§ WHAT NEEDS TO BE DONE:
Write out the part of the Kansas gun legislation passage from "Ward said in" to "the Florida shooting.", word for word.

§ DOCUMENT PASSAGE:

=====

Ward said in a separate interview that he introduced his bill at the request of a constituent whose son is about to turn 18. Ward said that young man is autistic and tends to focus heavily on guns, and the mother is afraid that when he turns 18, she won’t be legally able to prevent him from buying one.

Ward, whose bill had not yet been assigned a number as of Thursday, said he has seen the Kansas House reject gun control measures in the past, but he thinks the political landscape has changed since the Florida shooting.

“And I really think the kids — the high school kids, the college kids — have kind of changed that dialog right now,” he said. “Just like the civil rights movement in the ’60s, it was the kids who (dragged) the adults.”

A large number of high school and college students are expected to converge on the Statehouse Saturday, March 24, the same day anti-gun marches are taking place in Washington and several other cities around the country.

But Rep. John Barker, R-Abilene, who chairs the House Federal and State Affairs Committee, where gun legislation is typically referred in the House, said he isn’t sure the landscape in Topeka has changed that much regarding guns.

“I think the landscape has changed on the national level,” he said in an interview. “I’ve seen the president talk about getting a new regulation out on bump stocks. He’s talking about not letting 18-year-olds talk about buying semi-automatic weapons.”

Barker did, however, say he was interested in looking at the “red flag” bills by Bollier and Ward.

“That’s always been a problem with mental health,” he said in an interview. “I agree, people that have emotional and mental illness, they don’t need to have a gun.”

A bill introduced earlier by Rep. Vic Miller, D-Topeka, House Bill 2442, would impose a ban in Kansas on bump stocks, the devices used in the October mass shooting in Las Vegas that effectively allows a semi-automatic weapon to fire like a fully automatic machine gun.

But Barker said he doesn’t intend to hold hearings on that bill because he believes the Trump administration will take federal action on that issue.

Earlier in the session, the House passed two bills limiting the ability of certain people to own guns.

=====

§ LISTED ENTRIES:
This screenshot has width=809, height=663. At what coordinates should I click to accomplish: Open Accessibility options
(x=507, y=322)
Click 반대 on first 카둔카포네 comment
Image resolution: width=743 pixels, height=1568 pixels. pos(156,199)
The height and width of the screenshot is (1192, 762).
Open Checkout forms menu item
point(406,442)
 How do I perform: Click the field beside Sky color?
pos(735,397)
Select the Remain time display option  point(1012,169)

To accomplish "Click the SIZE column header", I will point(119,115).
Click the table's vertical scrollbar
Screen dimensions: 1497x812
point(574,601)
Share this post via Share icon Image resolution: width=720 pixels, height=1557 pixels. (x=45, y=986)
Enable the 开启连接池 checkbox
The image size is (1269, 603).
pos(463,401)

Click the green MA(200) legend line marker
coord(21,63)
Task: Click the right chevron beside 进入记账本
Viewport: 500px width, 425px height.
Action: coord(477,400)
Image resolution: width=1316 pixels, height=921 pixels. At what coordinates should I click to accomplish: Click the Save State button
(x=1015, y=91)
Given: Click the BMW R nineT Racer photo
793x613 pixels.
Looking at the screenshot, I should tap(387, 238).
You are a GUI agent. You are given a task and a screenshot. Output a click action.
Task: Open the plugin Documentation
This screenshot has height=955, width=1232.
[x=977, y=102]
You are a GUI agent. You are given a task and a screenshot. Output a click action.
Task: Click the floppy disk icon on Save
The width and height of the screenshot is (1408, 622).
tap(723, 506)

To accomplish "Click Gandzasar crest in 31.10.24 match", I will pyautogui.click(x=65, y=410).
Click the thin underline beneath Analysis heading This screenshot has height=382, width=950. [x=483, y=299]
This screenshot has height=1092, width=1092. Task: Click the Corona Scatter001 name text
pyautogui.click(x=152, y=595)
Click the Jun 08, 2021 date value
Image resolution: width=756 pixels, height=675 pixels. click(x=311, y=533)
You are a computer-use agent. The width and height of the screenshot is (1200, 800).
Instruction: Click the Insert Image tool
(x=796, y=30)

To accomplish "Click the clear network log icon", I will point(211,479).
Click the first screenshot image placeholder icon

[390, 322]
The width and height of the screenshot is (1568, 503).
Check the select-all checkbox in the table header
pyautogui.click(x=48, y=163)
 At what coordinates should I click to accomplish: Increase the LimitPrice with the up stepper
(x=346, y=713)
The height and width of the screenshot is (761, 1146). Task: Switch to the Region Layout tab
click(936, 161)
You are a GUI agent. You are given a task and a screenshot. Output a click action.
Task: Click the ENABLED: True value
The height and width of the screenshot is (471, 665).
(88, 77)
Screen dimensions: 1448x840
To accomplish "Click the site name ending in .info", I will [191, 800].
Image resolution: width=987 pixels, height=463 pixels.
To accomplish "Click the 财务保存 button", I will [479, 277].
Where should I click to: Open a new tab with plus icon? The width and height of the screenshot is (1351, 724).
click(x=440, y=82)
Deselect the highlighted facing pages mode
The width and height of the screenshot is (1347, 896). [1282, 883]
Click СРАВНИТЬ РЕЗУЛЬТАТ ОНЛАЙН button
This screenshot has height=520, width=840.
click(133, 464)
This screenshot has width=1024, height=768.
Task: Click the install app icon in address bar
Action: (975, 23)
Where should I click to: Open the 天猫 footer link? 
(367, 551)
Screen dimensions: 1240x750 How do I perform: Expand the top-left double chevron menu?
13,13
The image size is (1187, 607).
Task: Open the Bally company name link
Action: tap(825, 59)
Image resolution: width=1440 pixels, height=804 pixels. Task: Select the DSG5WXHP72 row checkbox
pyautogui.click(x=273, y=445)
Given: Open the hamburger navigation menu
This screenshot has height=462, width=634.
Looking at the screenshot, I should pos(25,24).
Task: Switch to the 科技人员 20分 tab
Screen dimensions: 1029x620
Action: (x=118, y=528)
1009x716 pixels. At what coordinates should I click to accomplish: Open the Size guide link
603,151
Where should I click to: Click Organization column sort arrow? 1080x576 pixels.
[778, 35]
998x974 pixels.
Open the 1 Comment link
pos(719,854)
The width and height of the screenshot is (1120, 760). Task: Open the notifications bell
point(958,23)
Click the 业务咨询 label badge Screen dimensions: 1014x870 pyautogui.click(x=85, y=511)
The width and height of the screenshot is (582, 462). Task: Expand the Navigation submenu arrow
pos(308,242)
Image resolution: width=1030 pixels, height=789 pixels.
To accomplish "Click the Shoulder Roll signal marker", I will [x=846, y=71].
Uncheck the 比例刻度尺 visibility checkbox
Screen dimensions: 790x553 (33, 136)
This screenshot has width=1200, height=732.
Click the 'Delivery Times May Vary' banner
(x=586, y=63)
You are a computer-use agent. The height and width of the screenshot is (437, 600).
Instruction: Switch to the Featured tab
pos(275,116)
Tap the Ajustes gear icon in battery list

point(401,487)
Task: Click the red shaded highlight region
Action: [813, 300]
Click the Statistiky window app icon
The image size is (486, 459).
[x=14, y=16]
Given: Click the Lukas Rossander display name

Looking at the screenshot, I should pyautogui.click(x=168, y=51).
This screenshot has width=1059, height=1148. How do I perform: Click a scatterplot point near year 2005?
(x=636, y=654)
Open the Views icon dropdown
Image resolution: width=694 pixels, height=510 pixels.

=====

§ TASK OUTPUT:
Ward said in a separate interview that he introduced his bill at the request of a constituent whose son is about to turn 18. Ward said that young man is autistic and tends to focus heavily on guns, and the mother is afraid that when he turns 18, she won’t be legally able to prevent him from buying one.

Ward, whose bill had not yet been assigned a number as of Thursday, said he has seen the Kansas House reject gun control measures in the past, but he thinks the political landscape has changed since the Florida shooting.